» **原文抜粋**:
『ライチ☆光クラブ』『帝一の國』などの原作者として知られる古屋兎丸の画業20周年記念作品として発表された同名コミックが実写映画化。女子高生に殺されたいという嗜好を抑え切れなくなった東山春人(田中圭)は、社会科の教師として新たに赴任した高校で着々と計画を進めていきます。でも彼の計画は単純なものではなく、殺され方や自分が死んだ後の処理について深いこだわりがあり、さまざまな人物を計画のコマとして考えています。なので、パッと見て誰がどんな役割をさせられようとしているのかわからず、彼の秘密だけではなく、他にも秘密を持つ人物がいるとほのめかす演出にグッと引き込まれていきます。
最初のほうは、いろいろな意味で「そもそも女子高生に大人の男性を殺させるってできるの?」と疑問を持つ方も多いと思いますが、徐々に彼の計画の背景がわかってくると、そこは一旦理論的にはクリアになり、別軸のハラハラドキドキな展開が出てきます。気になるキャラクターが複数登場し、その背景がじわじわとわかってくる展開になっていますが、そうやって惹きつける演技をしている俳優陣の演技力の高さにも改めて気付かされます。若手実力派俳優陣の演技はもちろん、田中圭の怪演ぶりもぜひ観てみてください。

» **行一覧**:

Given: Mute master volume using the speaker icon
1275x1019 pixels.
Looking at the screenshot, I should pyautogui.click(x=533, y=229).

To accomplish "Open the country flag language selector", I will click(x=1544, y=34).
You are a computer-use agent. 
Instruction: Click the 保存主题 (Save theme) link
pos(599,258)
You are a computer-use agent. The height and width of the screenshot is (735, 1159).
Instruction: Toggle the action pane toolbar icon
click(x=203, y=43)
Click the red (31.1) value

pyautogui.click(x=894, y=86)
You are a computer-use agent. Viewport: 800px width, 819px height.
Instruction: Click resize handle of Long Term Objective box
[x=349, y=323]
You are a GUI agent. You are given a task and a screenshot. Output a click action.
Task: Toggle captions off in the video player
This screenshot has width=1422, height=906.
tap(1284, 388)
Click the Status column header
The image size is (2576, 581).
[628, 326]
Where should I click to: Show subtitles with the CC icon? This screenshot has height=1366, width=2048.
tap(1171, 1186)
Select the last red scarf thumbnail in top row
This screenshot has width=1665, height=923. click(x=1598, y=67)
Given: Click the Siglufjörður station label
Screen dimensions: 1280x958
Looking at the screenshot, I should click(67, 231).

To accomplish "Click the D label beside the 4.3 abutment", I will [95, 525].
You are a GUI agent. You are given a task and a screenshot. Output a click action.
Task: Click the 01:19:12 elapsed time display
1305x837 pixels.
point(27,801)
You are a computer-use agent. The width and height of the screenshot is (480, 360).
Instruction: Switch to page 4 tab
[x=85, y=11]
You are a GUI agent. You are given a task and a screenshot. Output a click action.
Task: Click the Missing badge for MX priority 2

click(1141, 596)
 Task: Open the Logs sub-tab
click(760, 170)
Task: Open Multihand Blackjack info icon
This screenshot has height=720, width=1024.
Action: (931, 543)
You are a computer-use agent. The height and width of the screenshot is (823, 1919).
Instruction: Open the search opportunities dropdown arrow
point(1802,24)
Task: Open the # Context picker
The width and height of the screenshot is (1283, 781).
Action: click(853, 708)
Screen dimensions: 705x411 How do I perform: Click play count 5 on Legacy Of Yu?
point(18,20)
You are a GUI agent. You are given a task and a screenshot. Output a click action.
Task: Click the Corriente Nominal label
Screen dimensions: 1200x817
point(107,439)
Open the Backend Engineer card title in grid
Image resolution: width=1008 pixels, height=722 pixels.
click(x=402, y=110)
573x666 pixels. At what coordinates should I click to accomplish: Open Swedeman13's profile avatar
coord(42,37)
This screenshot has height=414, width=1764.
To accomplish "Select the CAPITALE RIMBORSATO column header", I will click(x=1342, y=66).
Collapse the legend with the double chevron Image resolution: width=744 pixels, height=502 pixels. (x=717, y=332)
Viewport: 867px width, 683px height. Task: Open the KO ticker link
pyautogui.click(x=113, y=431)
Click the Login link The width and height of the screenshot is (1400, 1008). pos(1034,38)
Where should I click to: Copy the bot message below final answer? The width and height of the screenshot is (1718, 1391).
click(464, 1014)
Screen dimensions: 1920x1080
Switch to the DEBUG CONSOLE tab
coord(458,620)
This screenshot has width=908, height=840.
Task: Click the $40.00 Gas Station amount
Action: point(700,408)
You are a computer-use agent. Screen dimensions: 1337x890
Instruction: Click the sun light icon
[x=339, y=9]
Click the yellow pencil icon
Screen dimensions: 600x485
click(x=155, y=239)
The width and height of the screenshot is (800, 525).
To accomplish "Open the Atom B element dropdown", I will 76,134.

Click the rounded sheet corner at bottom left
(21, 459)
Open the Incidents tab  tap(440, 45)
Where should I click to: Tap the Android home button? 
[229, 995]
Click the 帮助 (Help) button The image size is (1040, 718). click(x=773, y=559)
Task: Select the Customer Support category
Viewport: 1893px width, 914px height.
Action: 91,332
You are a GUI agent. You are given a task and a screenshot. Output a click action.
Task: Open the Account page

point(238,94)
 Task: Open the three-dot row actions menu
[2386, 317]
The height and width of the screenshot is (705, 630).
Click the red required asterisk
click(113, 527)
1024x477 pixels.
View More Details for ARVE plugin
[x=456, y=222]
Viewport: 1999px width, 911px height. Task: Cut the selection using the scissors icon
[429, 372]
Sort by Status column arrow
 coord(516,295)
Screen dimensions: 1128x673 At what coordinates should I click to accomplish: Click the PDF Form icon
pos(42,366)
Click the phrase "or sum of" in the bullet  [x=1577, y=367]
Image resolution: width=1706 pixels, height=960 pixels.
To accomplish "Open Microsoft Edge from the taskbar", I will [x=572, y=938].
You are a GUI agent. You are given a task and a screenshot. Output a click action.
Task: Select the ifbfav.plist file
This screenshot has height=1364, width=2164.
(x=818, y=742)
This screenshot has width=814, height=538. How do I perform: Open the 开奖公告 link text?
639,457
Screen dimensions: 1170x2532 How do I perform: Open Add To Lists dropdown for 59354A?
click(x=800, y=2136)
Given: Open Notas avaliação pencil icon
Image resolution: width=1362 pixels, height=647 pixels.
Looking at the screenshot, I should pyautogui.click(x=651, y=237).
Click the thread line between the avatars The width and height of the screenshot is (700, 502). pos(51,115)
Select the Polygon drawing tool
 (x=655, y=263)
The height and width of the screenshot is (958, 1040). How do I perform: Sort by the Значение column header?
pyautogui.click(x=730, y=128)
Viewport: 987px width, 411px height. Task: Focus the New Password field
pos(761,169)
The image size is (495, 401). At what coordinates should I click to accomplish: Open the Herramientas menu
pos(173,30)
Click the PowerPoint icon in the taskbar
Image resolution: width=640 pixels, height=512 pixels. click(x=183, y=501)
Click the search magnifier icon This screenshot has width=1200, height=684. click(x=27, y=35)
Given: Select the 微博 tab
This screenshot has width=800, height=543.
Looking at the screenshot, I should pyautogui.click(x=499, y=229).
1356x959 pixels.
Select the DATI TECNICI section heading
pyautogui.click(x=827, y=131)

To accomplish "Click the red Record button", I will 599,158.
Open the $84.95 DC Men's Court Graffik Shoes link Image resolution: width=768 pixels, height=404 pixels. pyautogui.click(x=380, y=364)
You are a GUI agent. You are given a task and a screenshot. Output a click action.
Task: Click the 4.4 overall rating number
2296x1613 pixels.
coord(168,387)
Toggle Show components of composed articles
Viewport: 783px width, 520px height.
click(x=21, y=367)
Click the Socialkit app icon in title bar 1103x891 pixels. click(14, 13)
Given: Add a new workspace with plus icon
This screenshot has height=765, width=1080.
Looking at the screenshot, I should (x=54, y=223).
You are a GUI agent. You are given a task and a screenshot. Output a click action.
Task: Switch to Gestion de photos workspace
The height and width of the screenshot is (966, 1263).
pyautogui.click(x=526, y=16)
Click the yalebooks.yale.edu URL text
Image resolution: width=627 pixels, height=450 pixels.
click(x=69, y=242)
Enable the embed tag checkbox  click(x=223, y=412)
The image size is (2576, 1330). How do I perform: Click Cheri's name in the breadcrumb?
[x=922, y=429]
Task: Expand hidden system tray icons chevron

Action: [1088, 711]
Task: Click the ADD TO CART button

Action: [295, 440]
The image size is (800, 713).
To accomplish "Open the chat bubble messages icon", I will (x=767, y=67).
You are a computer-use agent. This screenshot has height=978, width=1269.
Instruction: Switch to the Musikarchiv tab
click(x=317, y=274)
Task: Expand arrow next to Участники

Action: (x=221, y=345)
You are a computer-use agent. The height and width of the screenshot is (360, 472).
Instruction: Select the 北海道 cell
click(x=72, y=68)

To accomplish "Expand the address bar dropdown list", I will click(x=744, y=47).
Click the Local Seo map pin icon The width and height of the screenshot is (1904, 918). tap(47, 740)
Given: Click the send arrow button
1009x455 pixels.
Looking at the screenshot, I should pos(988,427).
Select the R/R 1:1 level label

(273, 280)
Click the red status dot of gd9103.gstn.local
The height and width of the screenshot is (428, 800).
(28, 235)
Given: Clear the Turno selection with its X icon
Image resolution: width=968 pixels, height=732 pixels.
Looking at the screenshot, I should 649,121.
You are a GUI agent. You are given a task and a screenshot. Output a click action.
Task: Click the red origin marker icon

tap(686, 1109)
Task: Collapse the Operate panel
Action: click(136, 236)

» **練習問題**:
[1] 映画紹介文の「最初のほうは、いろいろな意味」から「ぶりもぜひ観てみてください。」までの部分を、「田中圭」を「主演俳優」に置き換えて書き直してください。
[2] 映画紹介文によると、東山春人は新たに赴任した高校でどの教科の教師をしていますか。

» **解答**:
[1]
最初のほうは、いろいろな意味で「そもそも女子高生に大人の男性を殺させるってできるの?」と疑問を持つ方も多いと思いますが、徐々に彼の計画の背景がわかってくると、そこは一旦理論的にはクリアになり、別軸のハラハラドキドキな展開が出てきます。気になるキャラクターが複数登場し、その背景がじわじわとわかってくる展開になっていますが、そうやって惹きつける演技をしている俳優陣の演技力の高さにも改めて気付かされます。若手実力派俳優陣の演技はもちろん、主演俳優の怪演ぶりもぜひ観てみてください。

[2] 東山春人は社会科の教師です。